Making bone broth at home is hands down the most affordable way to get this superfood into your life. Besides the savings, there’s something about making your own food that’s just downright good for the soul. Making bone broth is a ritual many have come to enjoy, similar to making kombucha or baking bread. When it comes to buying versus making bone broth, we’re partial to making it at home for the reasons above. However, if you’re short on time and looking looking for homemade quality and flavor, check out our scratch-made bone broth.
Making Bone Broth At Home
Making bone broth at home is simple enough, but learning how to make bone broth you love, consistently, takes time, patience, and a good bit of experimentation. Because there are several ways to make bone broth you will first need to pick your method. There are three methods for making bone broth that we recommend, each having their own pros and cons. The easiest method for making bone broth at home is the pressure cooker. Medium difficulty would be a slow cooker, with the hardest method being a stock pot.

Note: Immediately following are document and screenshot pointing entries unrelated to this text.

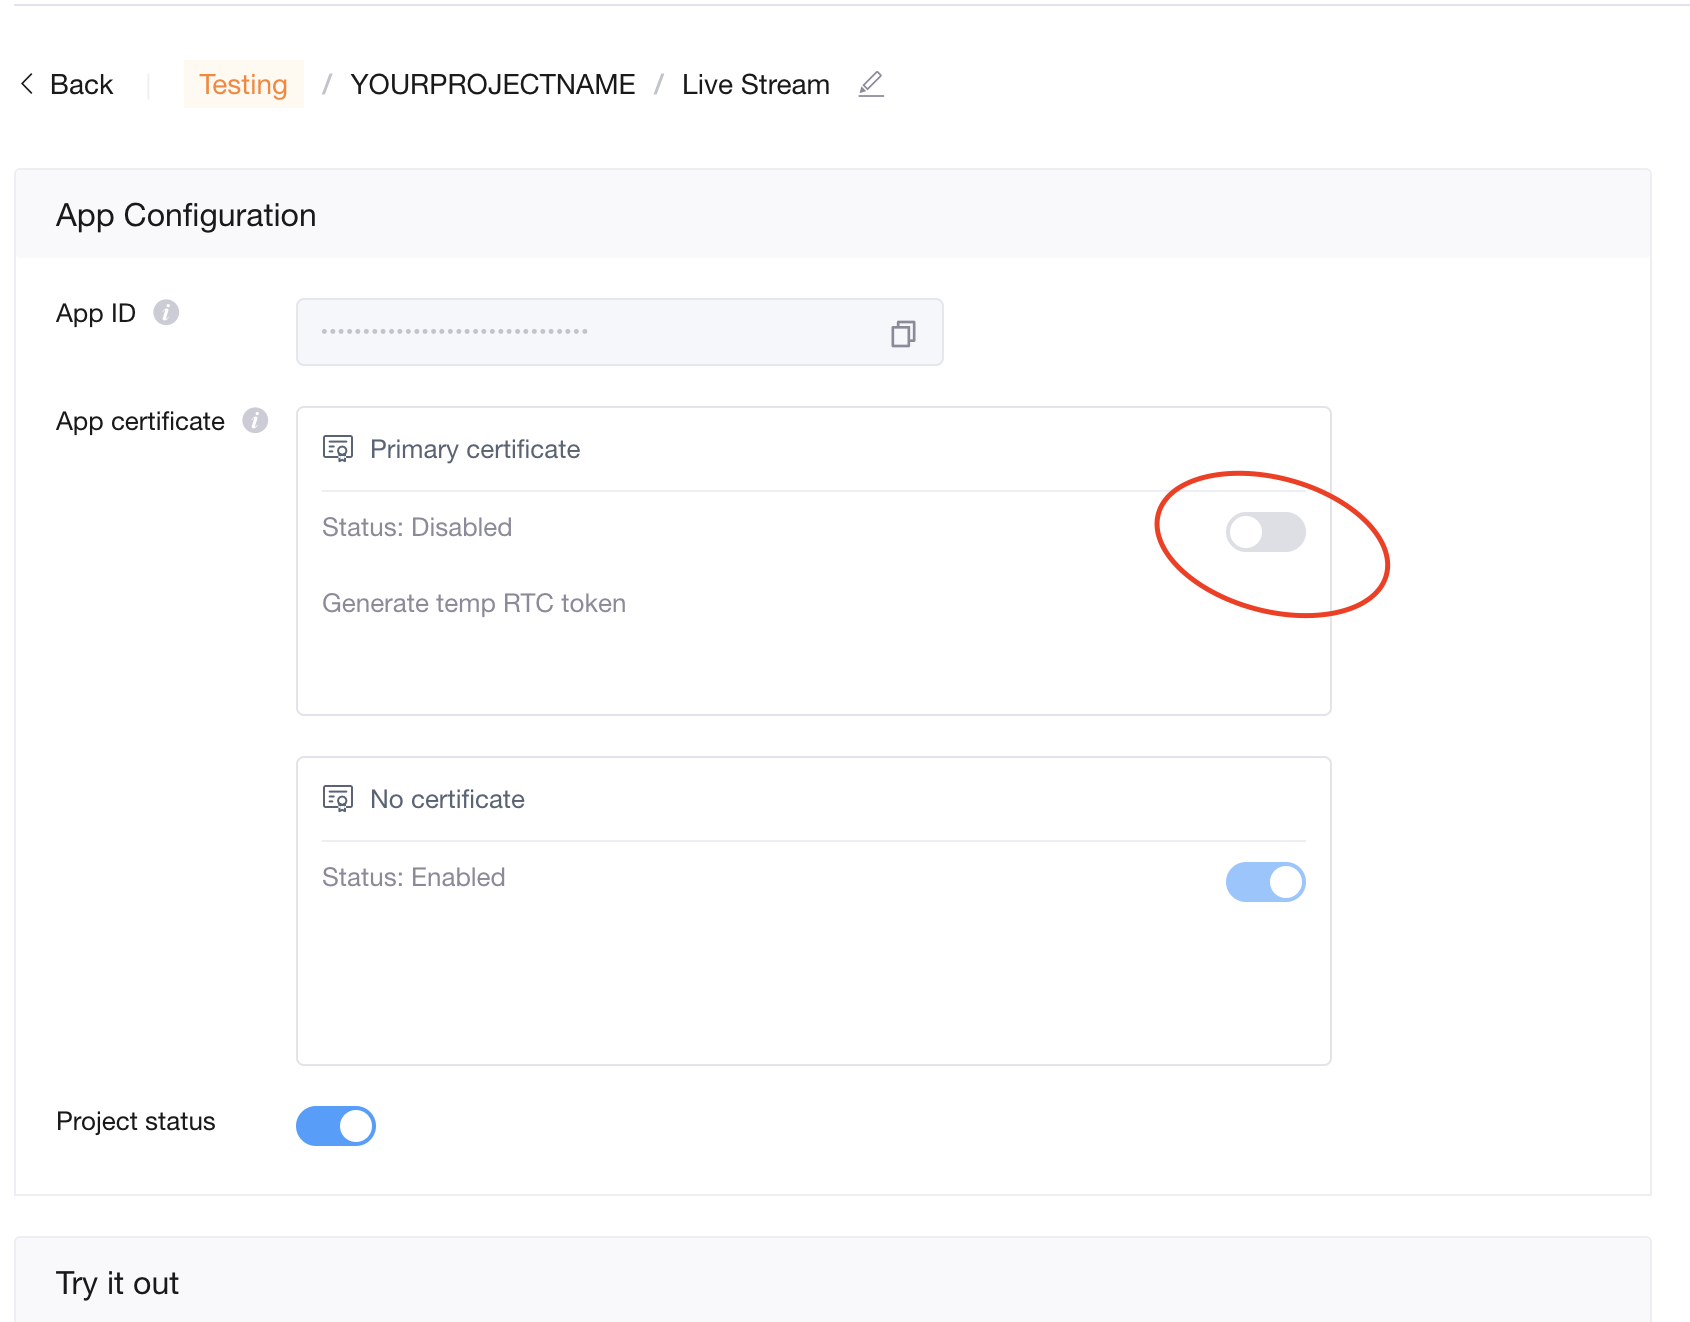Select Live Stream in the breadcrumb

pyautogui.click(x=755, y=84)
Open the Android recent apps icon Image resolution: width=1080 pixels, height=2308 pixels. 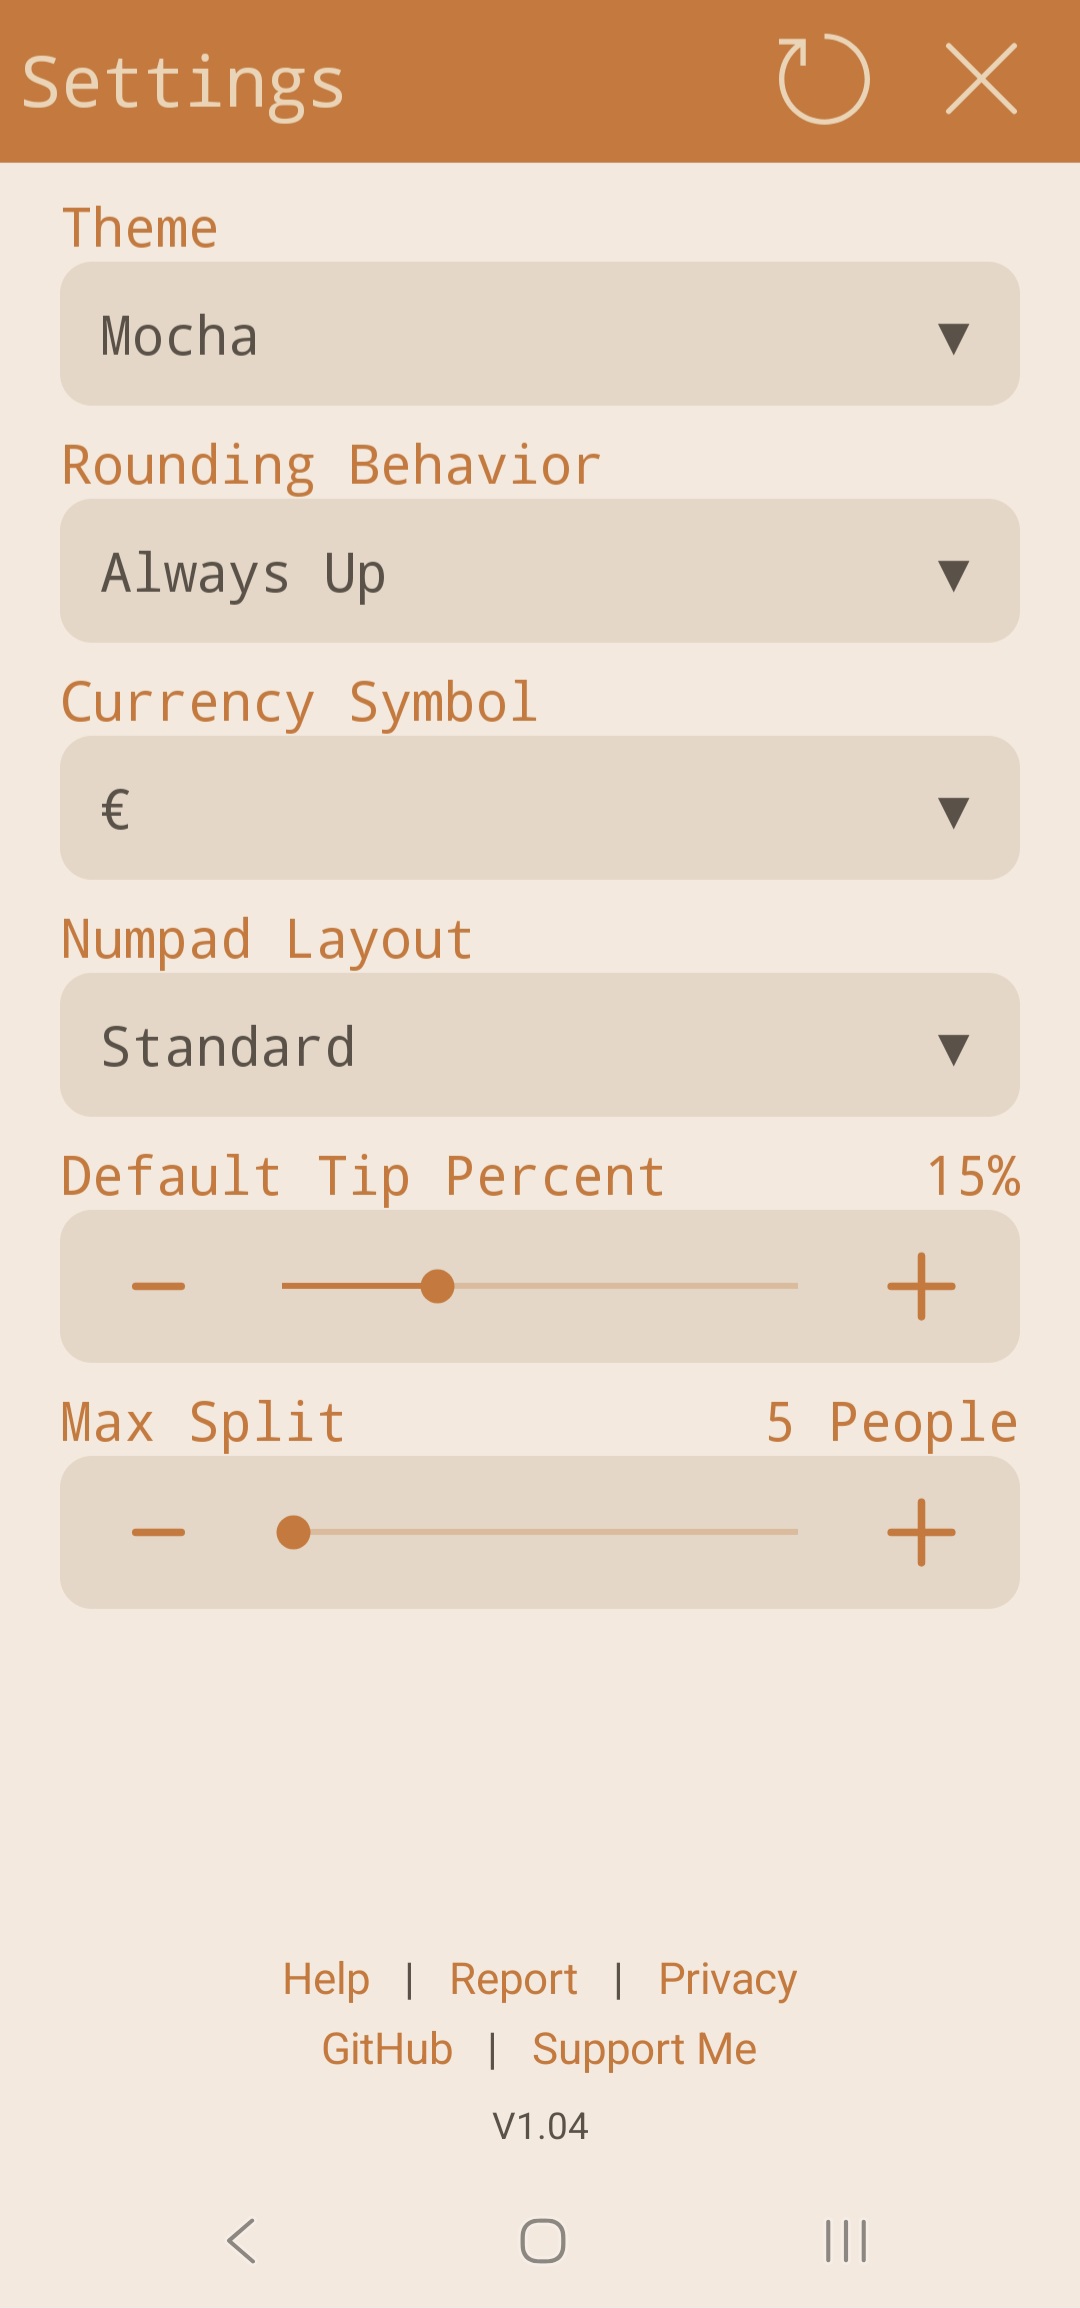coord(846,2241)
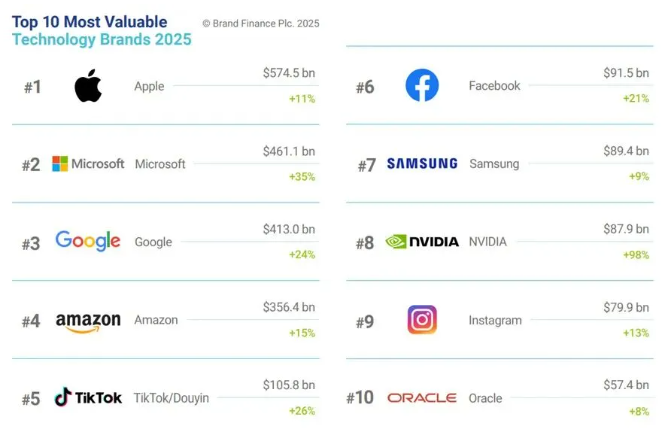Click the Top 10 Most Valuable heading
This screenshot has width=671, height=428.
[89, 22]
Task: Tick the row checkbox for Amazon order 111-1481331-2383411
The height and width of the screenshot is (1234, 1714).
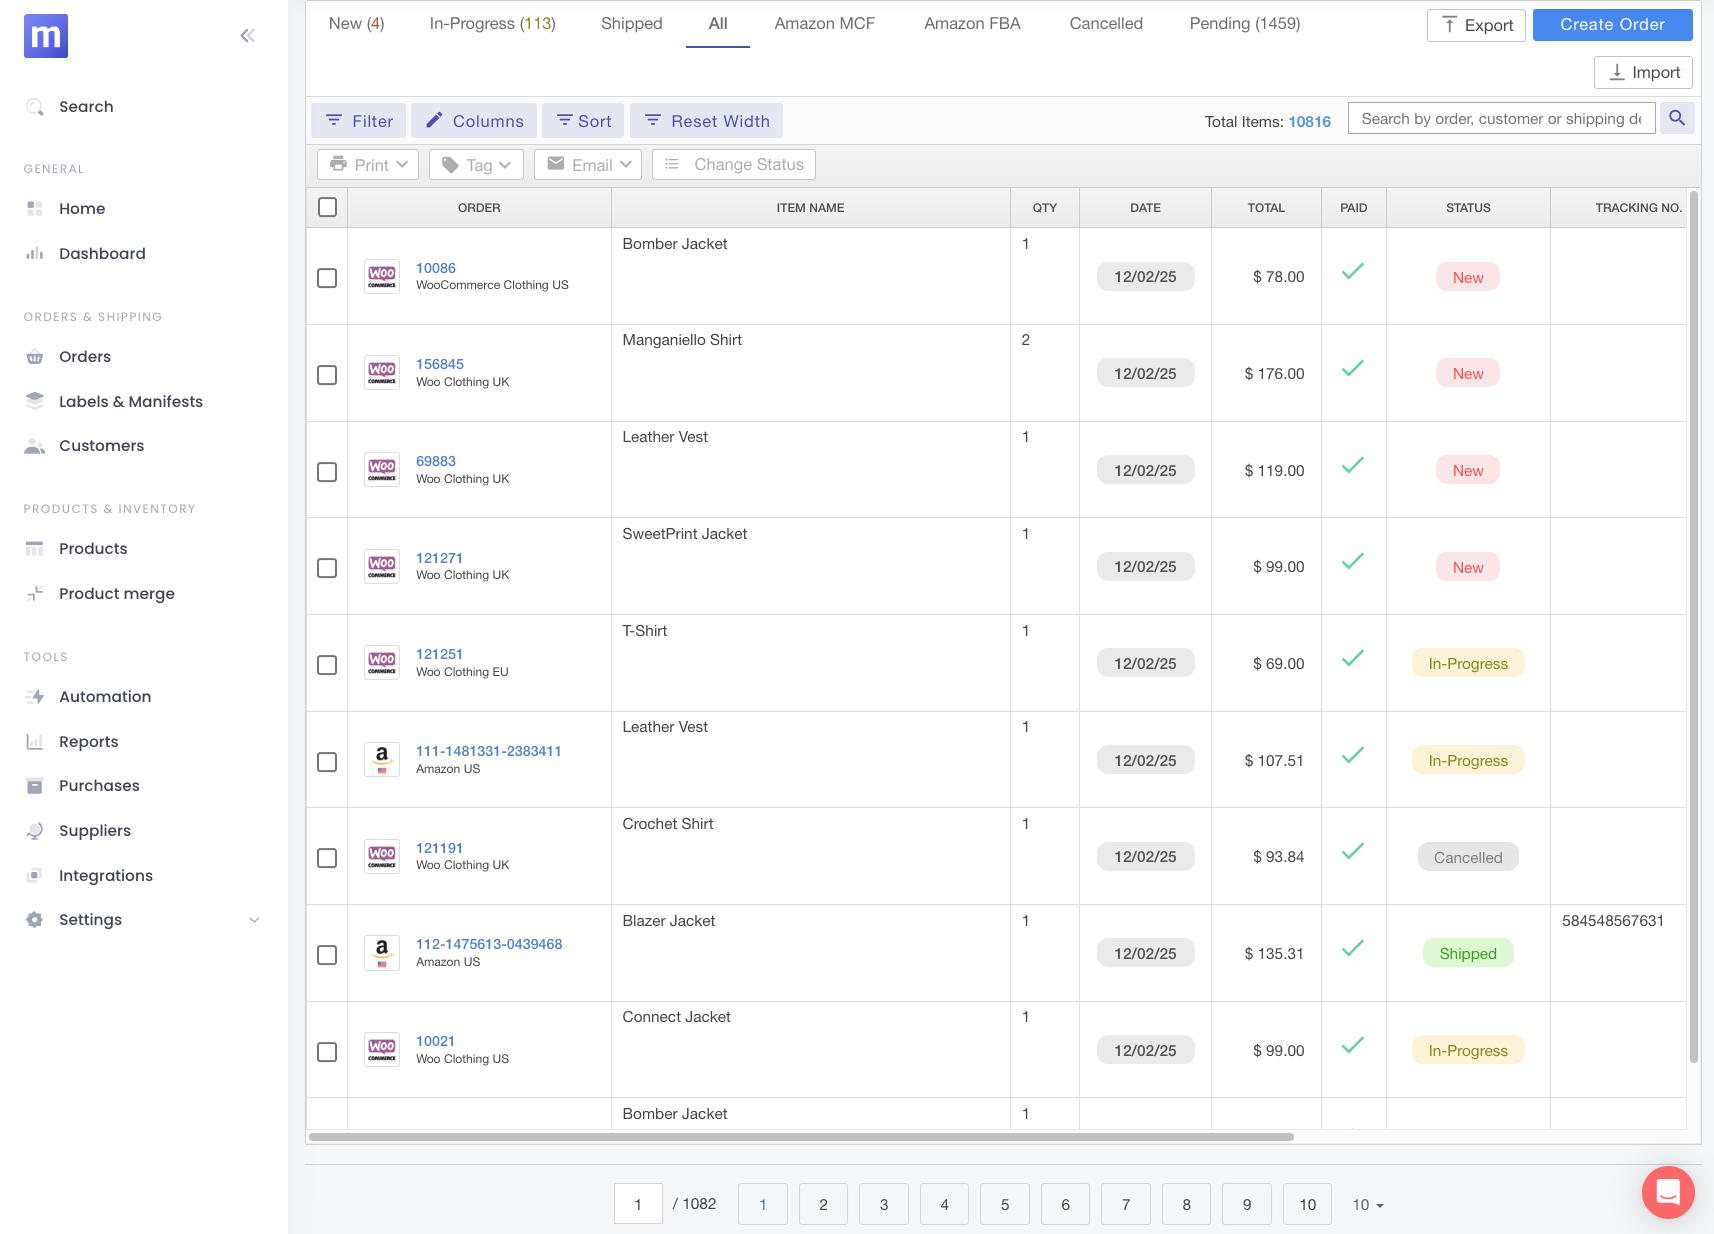Action: coord(327,761)
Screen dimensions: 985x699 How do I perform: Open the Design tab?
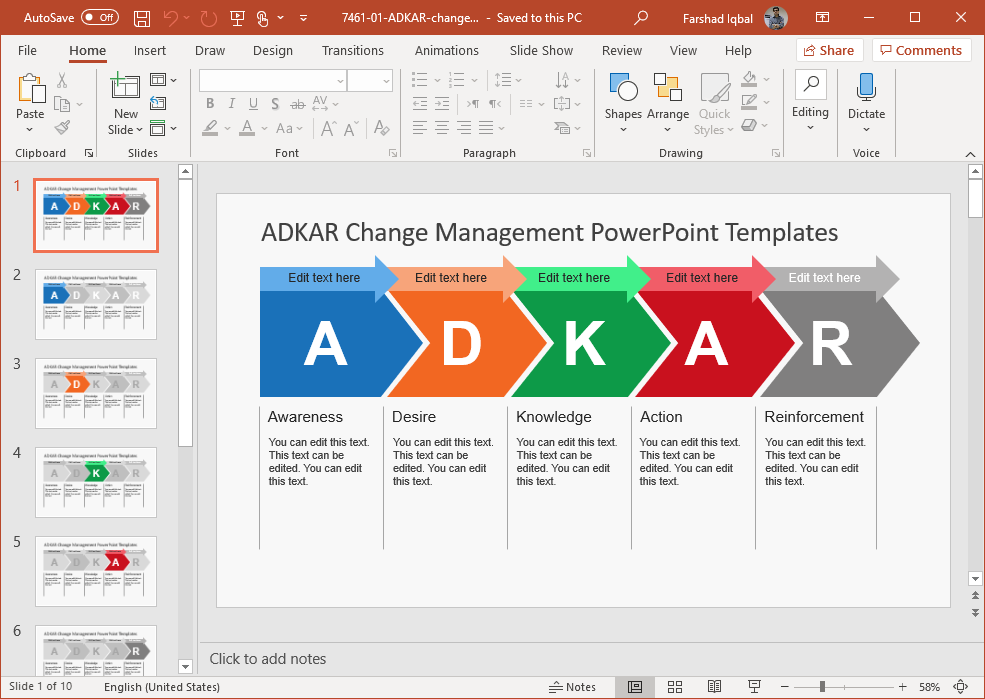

To make bone broth in a pressure cooker, you will need to get a pressure cooker (we recommend using the Instant Pot brand). You will also need a knife, cutting board, fine mesh strainer, and containers to store your finished bone broth.
Where do I buy bones?
The best place to find bones is your local butcher, farmers market, or rancher. Quality is important, so always look for non-GMO grass-fed, and free-range bones when possible. Ask for chicken feet and any other parts of the animal that have connective tissue, as this will yield the most collagen and gelatin. There are some online sources for quality bones, like Primal Pastures and White Oak Pastures. Another option is to use the leftover bones from rotisserie chickens. This option can really stretch your dollars, since you can use the meat for meals and turn the bones into broth.
Without further ado, here’s our Instant Pot chicken bone broth recipe, and if you’d prefer to make beef, we have an instant pot beef bone broth recipe coming soon.
Instant Pot Chicken Bone Broth
- water, enough to cover ingredients
- 2 pound chicken back bones and neck bones
- 1 pound chicken feet
- 1 onion peeled, chopped
- 1 handful baby carrots, or regular carrots, chopped
- 1 handful mushrooms, any kind
- 1 stalk celery, chopped
- 2 tablespoon apple cider vinegar
- 1 pinch fresh sage
- 1 pinch fresh thyme
- 1 teaspoon black pepper
- 1 teaspoon sea salt
- 5 stems fresh parsley, chopped
- 5 cloves fresh garlic, peeled
- 1 thumb fresh ginger, peeled
- 1 each green pepper, cleaned, oven-roasted
- 2 each scallions, chopped
- Add all ingredients to pot
- Add enough water just to cover ingredients
- Secure lid and set pressure to high for for 120 minutes
- Let pressure release naturally (NPR)
- Remove lid and skim off any fat
- Strain broth into refrigerator-safe containers and then let cool before storing
- Before adding to the Instant Pot, try roasting the bones and veggies on a baking sheet at 375F, for 30-45 minutes, or until golden brown, for a richer flavor.